* [Data records]:

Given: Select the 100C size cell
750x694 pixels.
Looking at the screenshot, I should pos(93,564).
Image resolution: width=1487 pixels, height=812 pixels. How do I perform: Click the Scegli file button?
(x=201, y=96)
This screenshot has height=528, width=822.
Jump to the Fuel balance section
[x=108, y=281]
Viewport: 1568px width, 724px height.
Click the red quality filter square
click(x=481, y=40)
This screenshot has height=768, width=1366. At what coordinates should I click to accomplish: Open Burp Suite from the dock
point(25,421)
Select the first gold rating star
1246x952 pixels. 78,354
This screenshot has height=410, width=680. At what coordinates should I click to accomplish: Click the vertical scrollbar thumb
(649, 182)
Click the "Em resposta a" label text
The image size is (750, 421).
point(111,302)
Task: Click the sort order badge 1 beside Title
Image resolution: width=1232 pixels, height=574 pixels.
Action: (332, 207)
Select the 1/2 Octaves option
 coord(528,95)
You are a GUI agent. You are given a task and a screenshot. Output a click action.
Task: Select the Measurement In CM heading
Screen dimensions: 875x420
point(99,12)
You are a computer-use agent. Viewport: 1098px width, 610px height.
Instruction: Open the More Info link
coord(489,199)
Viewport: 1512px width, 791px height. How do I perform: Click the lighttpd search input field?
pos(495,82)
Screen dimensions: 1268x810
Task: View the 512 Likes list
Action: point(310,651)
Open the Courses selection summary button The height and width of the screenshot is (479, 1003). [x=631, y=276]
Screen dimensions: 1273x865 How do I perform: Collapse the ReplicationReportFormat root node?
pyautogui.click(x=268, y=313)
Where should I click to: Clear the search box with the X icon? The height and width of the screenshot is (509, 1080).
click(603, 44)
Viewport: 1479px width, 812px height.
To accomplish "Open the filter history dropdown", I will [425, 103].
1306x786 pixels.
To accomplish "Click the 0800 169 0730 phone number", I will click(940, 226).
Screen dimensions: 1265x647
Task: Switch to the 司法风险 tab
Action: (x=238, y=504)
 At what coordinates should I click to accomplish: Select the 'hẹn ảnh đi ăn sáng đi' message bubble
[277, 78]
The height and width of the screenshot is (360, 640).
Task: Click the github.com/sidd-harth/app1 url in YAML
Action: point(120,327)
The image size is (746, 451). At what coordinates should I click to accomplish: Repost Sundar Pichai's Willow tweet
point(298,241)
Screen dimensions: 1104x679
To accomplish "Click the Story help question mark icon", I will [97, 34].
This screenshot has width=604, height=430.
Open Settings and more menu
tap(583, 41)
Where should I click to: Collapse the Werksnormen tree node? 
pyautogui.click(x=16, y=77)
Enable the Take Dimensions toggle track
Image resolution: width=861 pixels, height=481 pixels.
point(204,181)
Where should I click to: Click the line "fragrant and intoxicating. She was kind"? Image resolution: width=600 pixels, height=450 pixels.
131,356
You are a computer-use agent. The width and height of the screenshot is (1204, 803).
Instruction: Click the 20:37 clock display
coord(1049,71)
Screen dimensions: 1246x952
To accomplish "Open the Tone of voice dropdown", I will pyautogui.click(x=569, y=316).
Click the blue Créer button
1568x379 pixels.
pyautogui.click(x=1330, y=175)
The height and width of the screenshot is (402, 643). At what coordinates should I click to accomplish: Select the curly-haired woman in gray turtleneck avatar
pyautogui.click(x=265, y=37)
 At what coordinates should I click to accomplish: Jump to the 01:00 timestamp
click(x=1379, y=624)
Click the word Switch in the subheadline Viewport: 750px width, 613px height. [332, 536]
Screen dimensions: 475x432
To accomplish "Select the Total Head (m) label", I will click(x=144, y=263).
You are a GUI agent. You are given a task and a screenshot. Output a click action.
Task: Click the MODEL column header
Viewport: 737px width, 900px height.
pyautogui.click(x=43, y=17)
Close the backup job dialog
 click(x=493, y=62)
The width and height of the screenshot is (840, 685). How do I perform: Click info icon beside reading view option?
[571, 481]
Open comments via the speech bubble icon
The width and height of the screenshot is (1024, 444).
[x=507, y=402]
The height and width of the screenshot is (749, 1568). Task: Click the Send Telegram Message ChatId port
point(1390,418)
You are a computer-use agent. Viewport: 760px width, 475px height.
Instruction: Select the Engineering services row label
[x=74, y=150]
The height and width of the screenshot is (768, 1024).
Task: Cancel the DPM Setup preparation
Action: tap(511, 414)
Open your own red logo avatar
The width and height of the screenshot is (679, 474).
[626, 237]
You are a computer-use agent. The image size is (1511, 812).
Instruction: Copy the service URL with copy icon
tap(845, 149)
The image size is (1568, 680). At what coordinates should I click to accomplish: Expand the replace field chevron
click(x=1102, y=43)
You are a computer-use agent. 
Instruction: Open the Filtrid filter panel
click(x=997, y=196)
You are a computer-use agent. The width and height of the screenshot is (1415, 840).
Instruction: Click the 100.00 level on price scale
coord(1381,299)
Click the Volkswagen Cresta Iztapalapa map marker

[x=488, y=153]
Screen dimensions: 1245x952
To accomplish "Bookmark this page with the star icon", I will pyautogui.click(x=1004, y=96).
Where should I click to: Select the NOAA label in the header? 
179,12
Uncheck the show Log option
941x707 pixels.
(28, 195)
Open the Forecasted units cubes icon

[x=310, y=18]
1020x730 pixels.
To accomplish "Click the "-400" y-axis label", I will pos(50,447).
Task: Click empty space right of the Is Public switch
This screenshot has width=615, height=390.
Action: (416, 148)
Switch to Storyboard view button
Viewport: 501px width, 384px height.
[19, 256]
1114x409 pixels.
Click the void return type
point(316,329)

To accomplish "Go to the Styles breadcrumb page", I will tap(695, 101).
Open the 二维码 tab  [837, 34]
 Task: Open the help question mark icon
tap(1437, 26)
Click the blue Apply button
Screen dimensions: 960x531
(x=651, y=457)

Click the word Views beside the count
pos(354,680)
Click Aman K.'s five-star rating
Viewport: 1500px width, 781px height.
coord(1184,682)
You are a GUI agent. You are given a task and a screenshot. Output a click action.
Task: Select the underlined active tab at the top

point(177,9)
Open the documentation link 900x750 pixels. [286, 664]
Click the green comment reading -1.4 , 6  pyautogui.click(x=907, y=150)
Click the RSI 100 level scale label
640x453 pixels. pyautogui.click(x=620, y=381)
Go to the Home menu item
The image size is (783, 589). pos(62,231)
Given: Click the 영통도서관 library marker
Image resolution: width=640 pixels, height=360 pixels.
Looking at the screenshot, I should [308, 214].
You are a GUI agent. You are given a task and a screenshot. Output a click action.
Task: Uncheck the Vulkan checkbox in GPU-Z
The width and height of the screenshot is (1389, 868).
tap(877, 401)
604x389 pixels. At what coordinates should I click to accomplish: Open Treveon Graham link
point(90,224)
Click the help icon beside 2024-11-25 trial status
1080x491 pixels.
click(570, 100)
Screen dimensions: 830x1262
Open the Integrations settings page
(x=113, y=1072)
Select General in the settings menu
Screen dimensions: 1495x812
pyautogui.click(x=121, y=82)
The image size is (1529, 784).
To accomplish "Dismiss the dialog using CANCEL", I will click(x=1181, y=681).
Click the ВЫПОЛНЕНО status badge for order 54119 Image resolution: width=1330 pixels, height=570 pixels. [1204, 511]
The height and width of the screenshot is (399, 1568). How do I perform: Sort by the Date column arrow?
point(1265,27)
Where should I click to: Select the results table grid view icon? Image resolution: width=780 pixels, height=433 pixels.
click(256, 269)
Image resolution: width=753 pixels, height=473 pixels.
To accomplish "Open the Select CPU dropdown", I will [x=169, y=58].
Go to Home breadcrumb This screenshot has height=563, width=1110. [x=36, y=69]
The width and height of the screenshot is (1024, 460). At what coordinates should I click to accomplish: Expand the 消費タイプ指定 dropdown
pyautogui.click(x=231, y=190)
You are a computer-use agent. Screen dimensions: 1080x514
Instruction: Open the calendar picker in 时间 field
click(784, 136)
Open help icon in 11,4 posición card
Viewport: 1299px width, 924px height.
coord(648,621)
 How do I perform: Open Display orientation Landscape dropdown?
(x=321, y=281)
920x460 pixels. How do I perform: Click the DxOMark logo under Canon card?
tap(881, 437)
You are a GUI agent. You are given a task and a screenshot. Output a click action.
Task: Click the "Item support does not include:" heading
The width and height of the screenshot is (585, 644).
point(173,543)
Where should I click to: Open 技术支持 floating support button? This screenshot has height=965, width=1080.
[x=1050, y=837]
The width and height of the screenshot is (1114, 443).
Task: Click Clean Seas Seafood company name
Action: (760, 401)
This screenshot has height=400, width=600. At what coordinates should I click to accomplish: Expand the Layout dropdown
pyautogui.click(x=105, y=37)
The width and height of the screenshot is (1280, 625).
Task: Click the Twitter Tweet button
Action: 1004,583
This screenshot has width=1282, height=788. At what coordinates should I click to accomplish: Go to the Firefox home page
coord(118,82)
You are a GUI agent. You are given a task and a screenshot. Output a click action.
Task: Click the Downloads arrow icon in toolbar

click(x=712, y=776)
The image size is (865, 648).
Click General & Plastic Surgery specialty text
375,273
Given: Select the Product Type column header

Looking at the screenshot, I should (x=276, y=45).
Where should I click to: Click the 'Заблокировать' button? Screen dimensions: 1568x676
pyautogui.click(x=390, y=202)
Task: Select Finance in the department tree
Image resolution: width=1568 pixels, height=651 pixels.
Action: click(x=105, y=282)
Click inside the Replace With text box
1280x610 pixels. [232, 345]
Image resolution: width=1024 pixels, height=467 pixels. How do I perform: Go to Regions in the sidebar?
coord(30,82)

* [WHAT YOU WILL DO]:
Give only the lines from the one holding "Viewport: 501px width, 384px height." through the one holding "Open the documentation", each restated exactly as it appears above.

* [SOLUTION]:
Viewport: 501px width, 384px height.
[19, 256]
1114x409 pixels.
Click the void return type
point(316,329)

To accomplish "Go to the Styles breadcrumb page", I will tap(695, 101).
Open the 二维码 tab  [837, 34]
 Task: Open the help question mark icon
tap(1437, 26)
Click the blue Apply button
Screen dimensions: 960x531
(x=651, y=457)

Click the word Views beside the count
pos(354,680)
Click Aman K.'s five-star rating
Viewport: 1500px width, 781px height.
coord(1184,682)
You are a GUI agent. You are given a task and a screenshot. Output a click action.
Task: Select the underlined active tab at the top

point(177,9)
Open the documentation link 900x750 pixels. [286, 664]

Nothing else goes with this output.